No LANCE! de hoje



OBITUÁRIO

A arbitragem brasileira de futebol morreu. O sepultamento aconteceu na noite de anteontem, no estádio Raulino de Oliveira, em Volta Redonda. Foi uma cerimônia rápida, porém tumultuada. Em apenas doze minutos, o apito nacional teve a despedida que merecia: em meio a um Fla-Flu decisivo para a disputa do título do Campeonato Brasileiro, uma honra insuperável. Neste momento de consternação, é confortante lembrar que só os privilegiados têm a sorte de dizer adeus fazendo o que gostam.

A causa da morte foram complicações decorrentes de um lance de impedimento, mas o quadro de saúde já vinha apresentando debilidades por causa da exposição constante às imagens da televisão. Não se deve desconsiderar a conduta da equipe médica responsável pelo acompanhamento do apito brasileiro, que sempre preferiu ignorar os sinais de falência múltipla e optar por medidas conservadoras, mesmo após o surgimento de técnicas modernas de tratamento. Os claros indícios de negligência deveriam ser investigados pelas autoridades.

É hora de apresentar as condolências e, como pede a etiqueta quando se trata de quem se foi, lembrar de suas virtudes em tom respeitoso. Em seus últimos anos de vida, a arbitragem foi enfraquecida pelos avanços tecnológicos que evidenciaram sua obsolescência, mas resistiu com o tipo de obstinação que se confunde com teimosia. Analistas certamente mencionarão as frequentes passagens que a expuseram ao ridículo, por causa da incapacidade de acompanhar as transformações do ambiente em que desempenhava um papel preponderante.

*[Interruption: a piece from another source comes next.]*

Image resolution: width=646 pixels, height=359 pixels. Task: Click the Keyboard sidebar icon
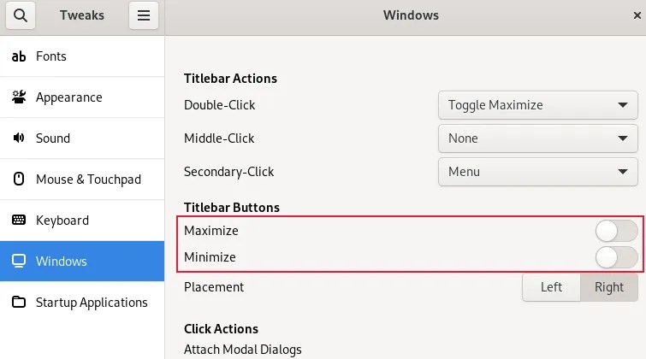click(19, 221)
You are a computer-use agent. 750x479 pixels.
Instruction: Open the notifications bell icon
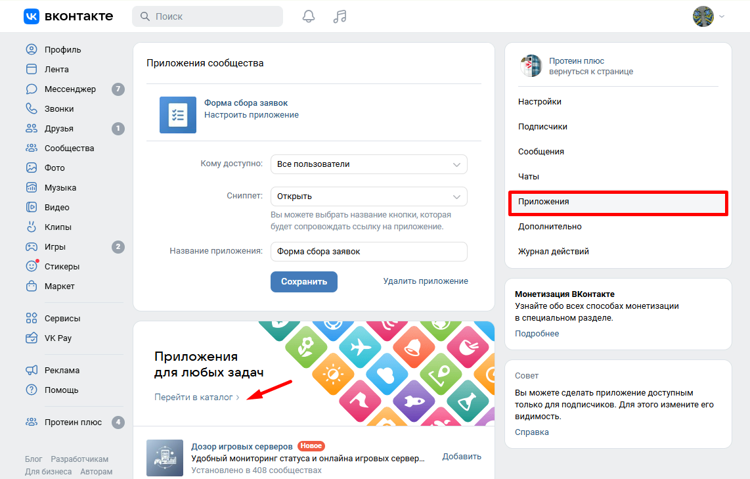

Seus minutos finais foram um retrato do processo que a vitimou. Cobrança de falta, bola aérea, gol de cabeça. Três jogadores em posição de impedimento, incluindo o autor do gol. O assistente sinalizou a irregularidade, mas, combinada com as reações veementes de parte dos jogadores em campo, a fraqueza do apito brasileiro o levou a reformar a decisão. A validação do gol disseminou a dúvida e a carência de autoridade, estimulando os atletas do outro time a pressionar a pobre arbitragem com notável indignação. Eles provavelmente já sabiam do que só o apito ignorava.

Esses episódios se tornaram comuns na vida de um apito idoso e doente. A resistência a se reciclar e utilizar os avanços eletrônicos a seu favor o converteu em um tipo ultrapassado, pouco zeloso de sua própria imagem. Durante a sequência fatal, a televisão repetiu incessantemente o lance de impedimento indiscutível, conferindo ao tumulto dentro de campo um aspecto circense. Os derradeiros suspiros se deram em uma conferência cercada por policiais, com opiniões dissonantes ouvidas aos gritos, até que o gol foi finalmente anulado.

Por absoluta, porém apropriada, ironia, o falecimento da arbitragem brasileira aconteceu em uma tragédia provocada por um acerto. Um acerto que ilustra a comédia de equívocos e enganos que caracterizou sua terceira idade, espetáculo no qual ela não foi a única atriz. É mais do que triste. No momento de sua partida, aqueles que tinham o dever de ajudá-la não podem escapar do julgamento por terem sido incansáveis na exploração de suas fraquezas, jamais na atualização de suas habilidades. São crocodilos chorando.

ESCLARECIMENTO

É surreal que se queria discutir a eficiência da tecnologia em situações como a do último Fla-Flu. O protocolo de árbitro de vídeo aprovado pela Fifa prevê a revisão de todos os gols, entre outras situações de jogo. Não, o sistema não será utilizado para corrigir lances de impedimento, mas poderá impedir a validação de gols marcados por jogadores impedidos. Essa é uma de suas atribuições mais importantes na proteção de jogos dos equívocos da arbitragem, por causa da incidência de gols irregulares.

PERGUNTA HONESTA

Você não ficaria constrangido ao lutar pela validação de um gol em impedimento?